**Exercise goal**
Your output should be exactly the lines from the one containing "Open the View menu" through the final line of the records, both included, with every picture left out.

[Saved entries]
^^^^^^^^^^^^^^^^

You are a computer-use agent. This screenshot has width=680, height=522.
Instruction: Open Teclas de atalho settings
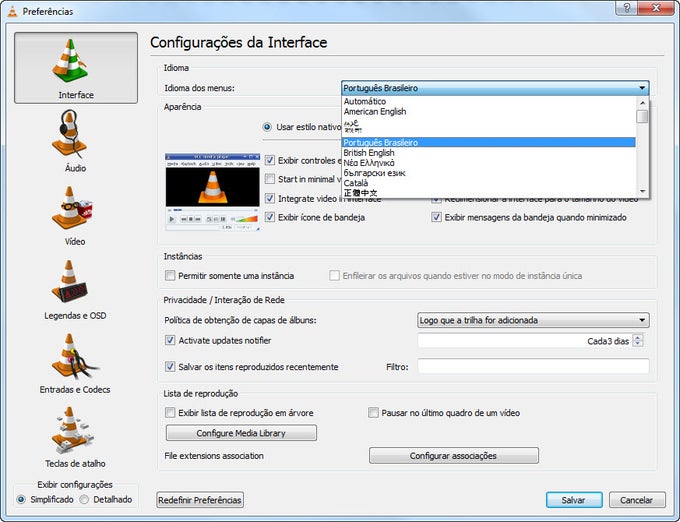(x=76, y=436)

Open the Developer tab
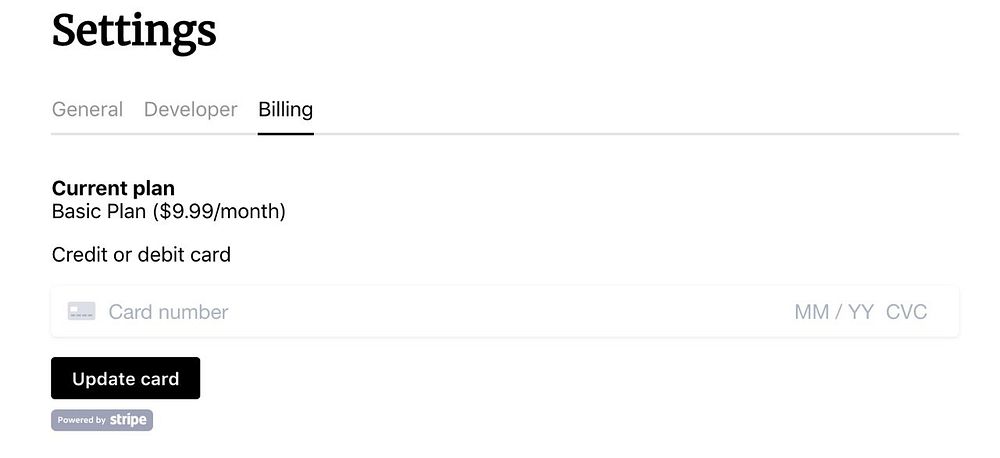click(190, 109)
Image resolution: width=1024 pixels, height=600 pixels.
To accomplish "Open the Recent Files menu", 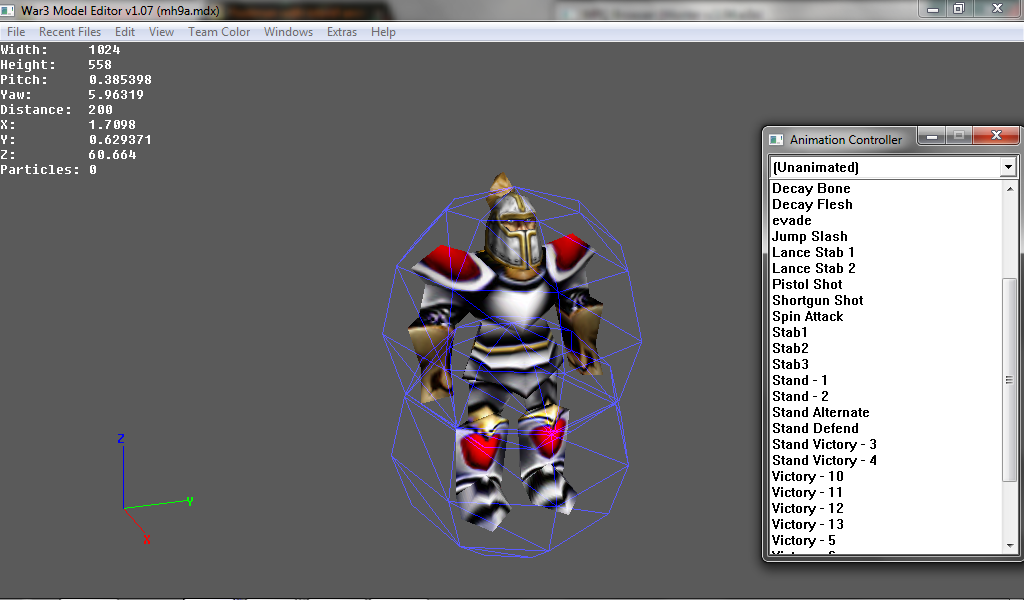I will coord(70,32).
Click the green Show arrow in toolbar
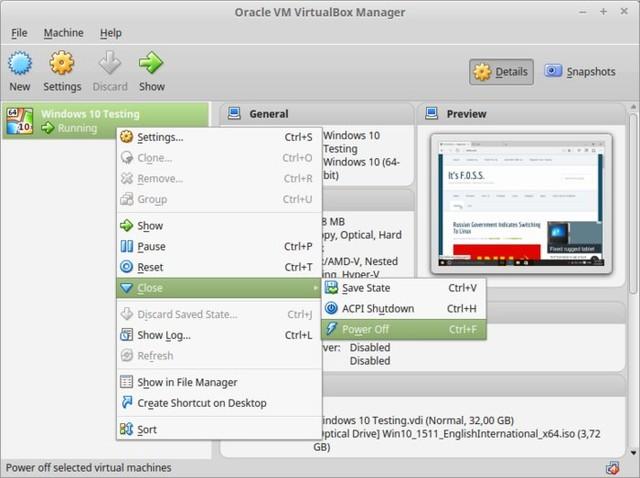The image size is (640, 478). click(151, 68)
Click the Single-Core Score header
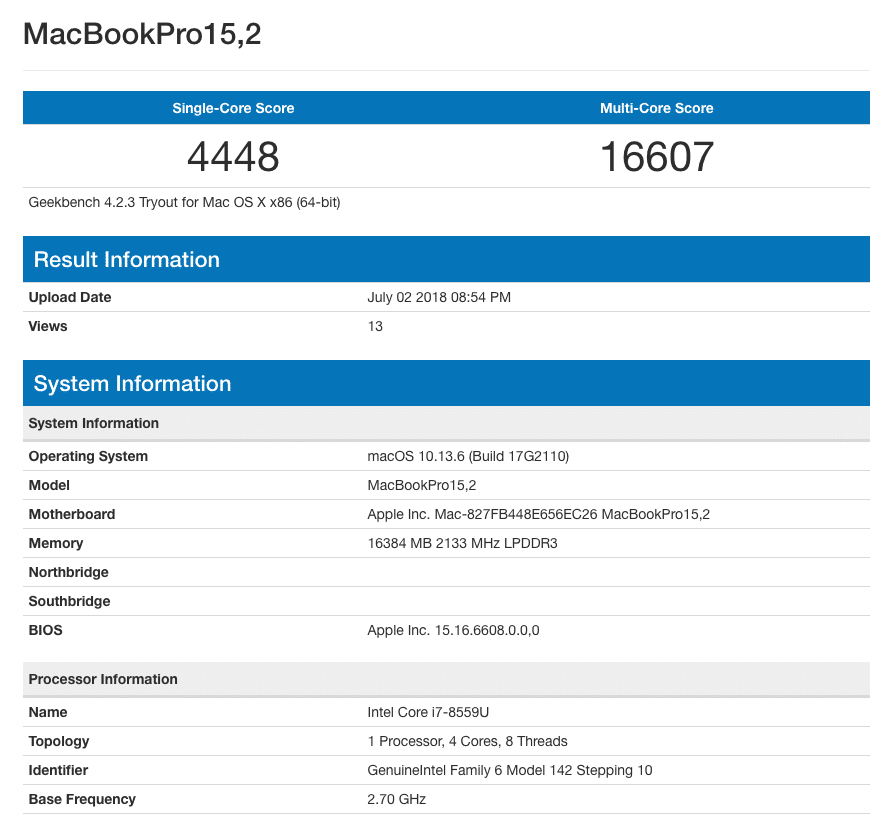 tap(233, 108)

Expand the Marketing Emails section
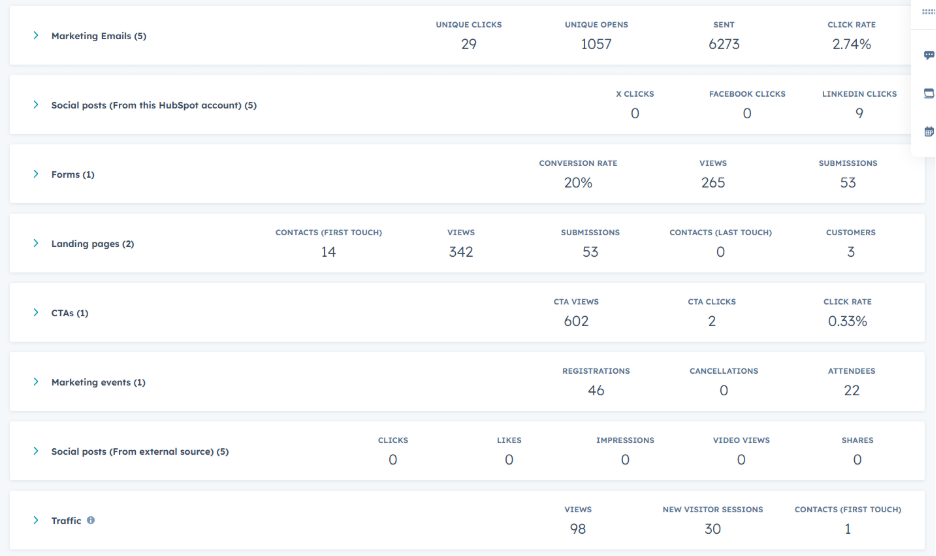click(36, 36)
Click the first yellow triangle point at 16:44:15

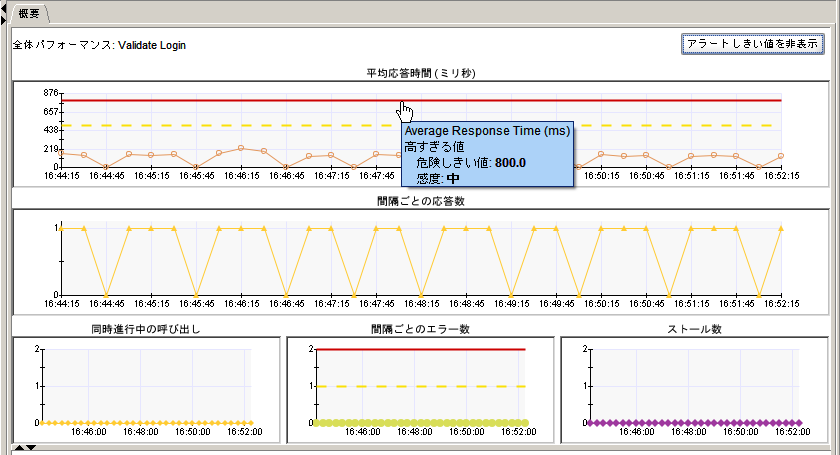[63, 228]
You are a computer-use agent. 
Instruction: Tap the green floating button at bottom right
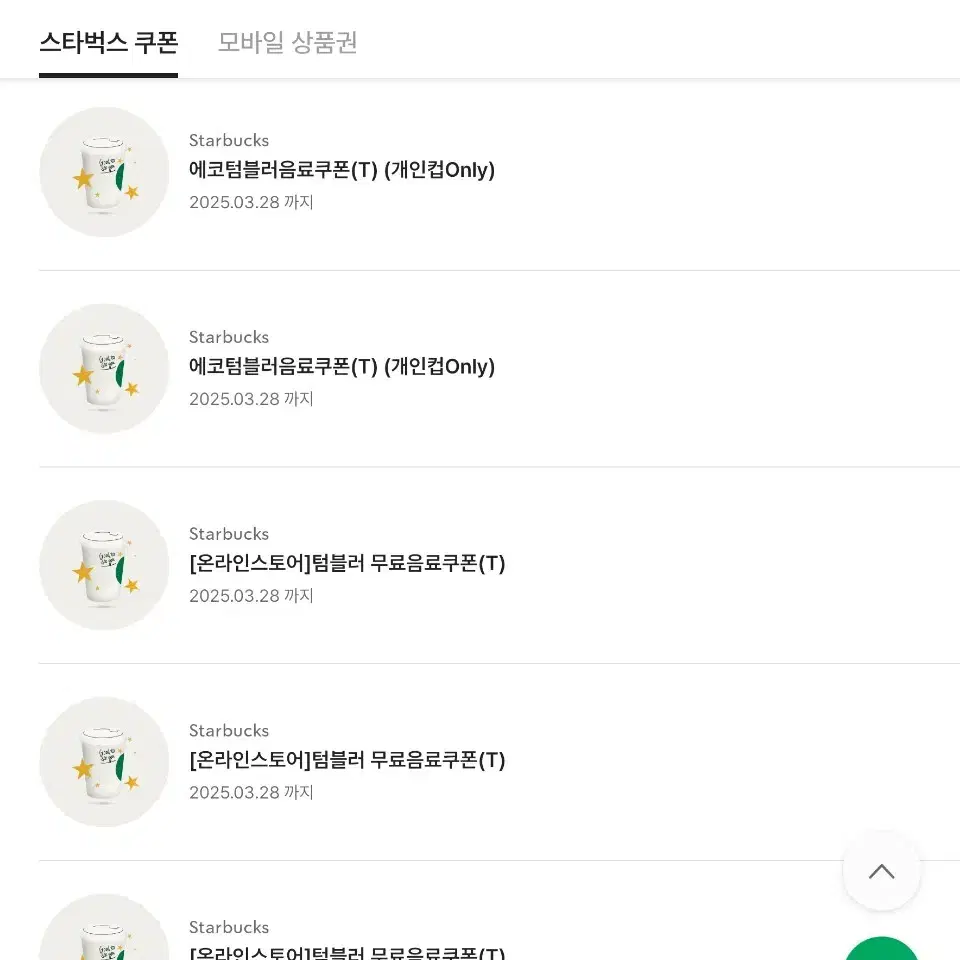coord(882,948)
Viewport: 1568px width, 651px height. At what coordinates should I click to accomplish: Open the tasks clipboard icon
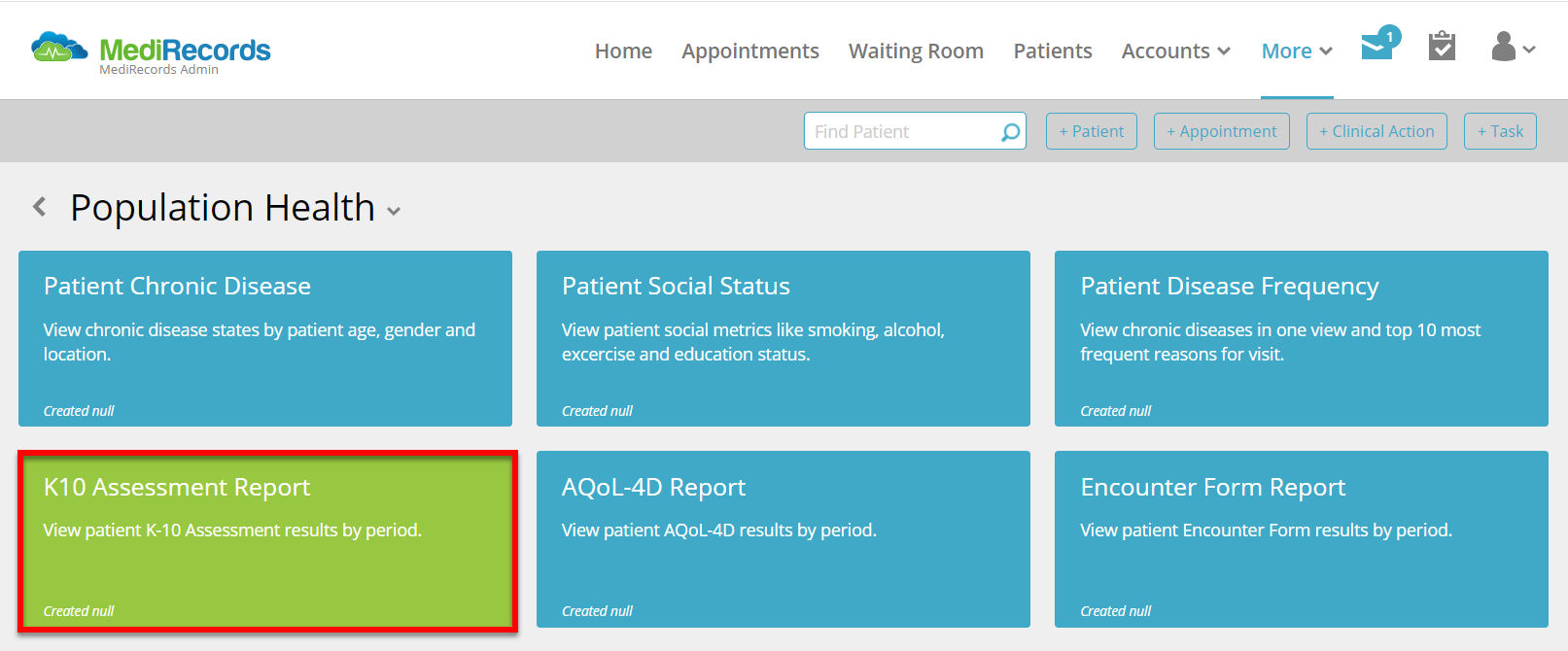(x=1442, y=47)
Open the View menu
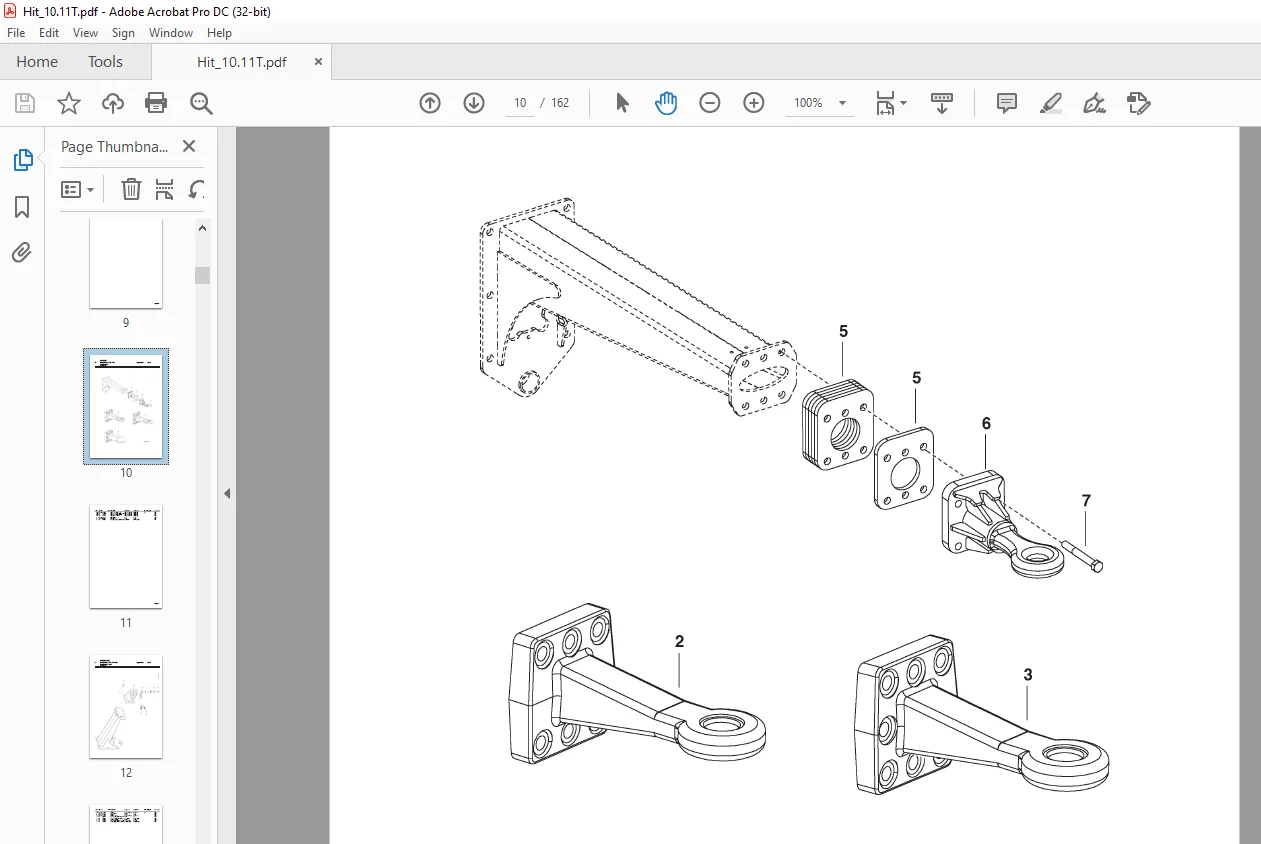The image size is (1261, 844). coord(84,33)
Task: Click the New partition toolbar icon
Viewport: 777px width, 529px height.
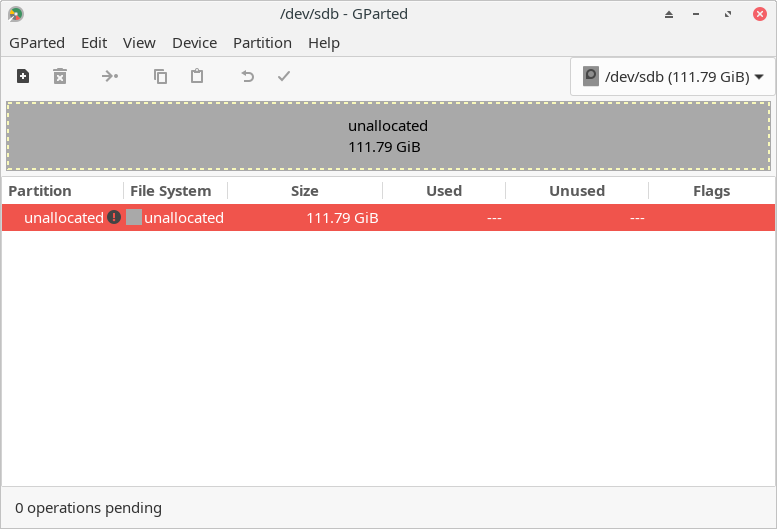Action: pyautogui.click(x=23, y=76)
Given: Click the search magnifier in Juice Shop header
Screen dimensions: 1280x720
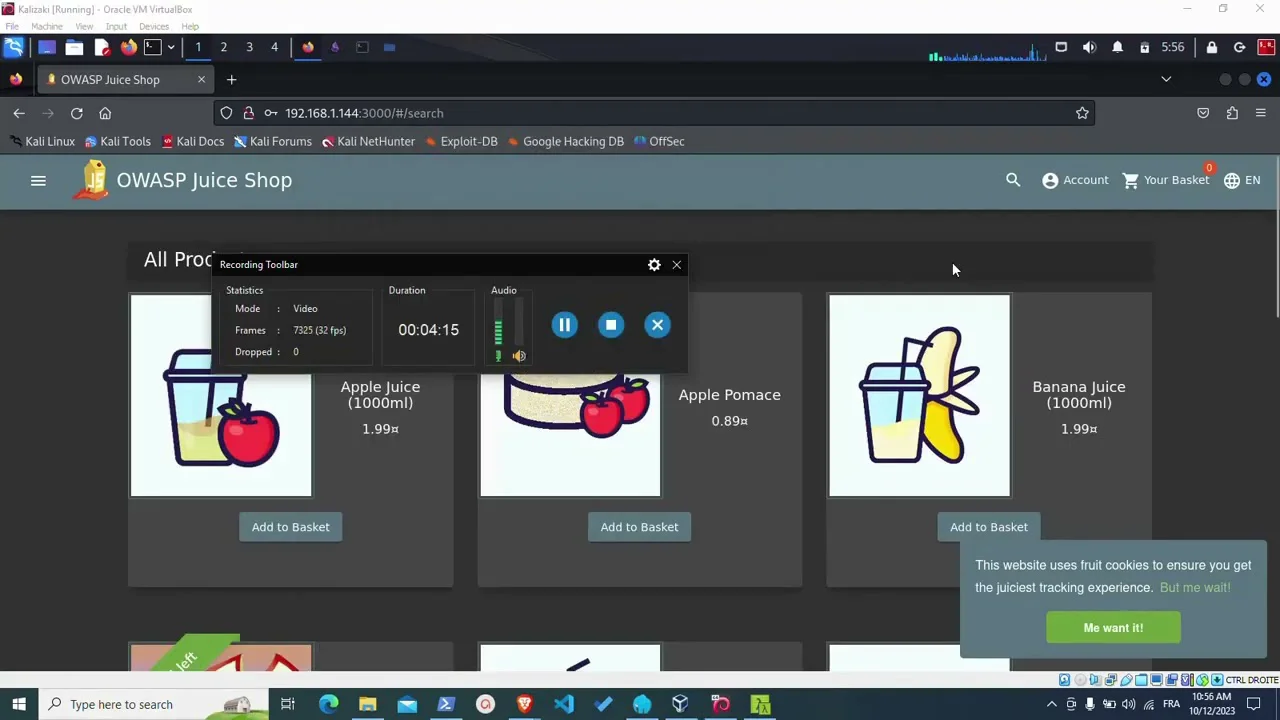Looking at the screenshot, I should [x=1013, y=180].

^^^^^^^^^^^^^^^^

**Output**
Open the View menu
The image size is (1261, 844). coord(84,33)
Task: Click the New partition toolbar icon
Viewport: 777px width, 529px height.
Action: pyautogui.click(x=23, y=76)
Given: Click the search magnifier in Juice Shop header
Screen dimensions: 1280x720
Looking at the screenshot, I should [x=1013, y=180].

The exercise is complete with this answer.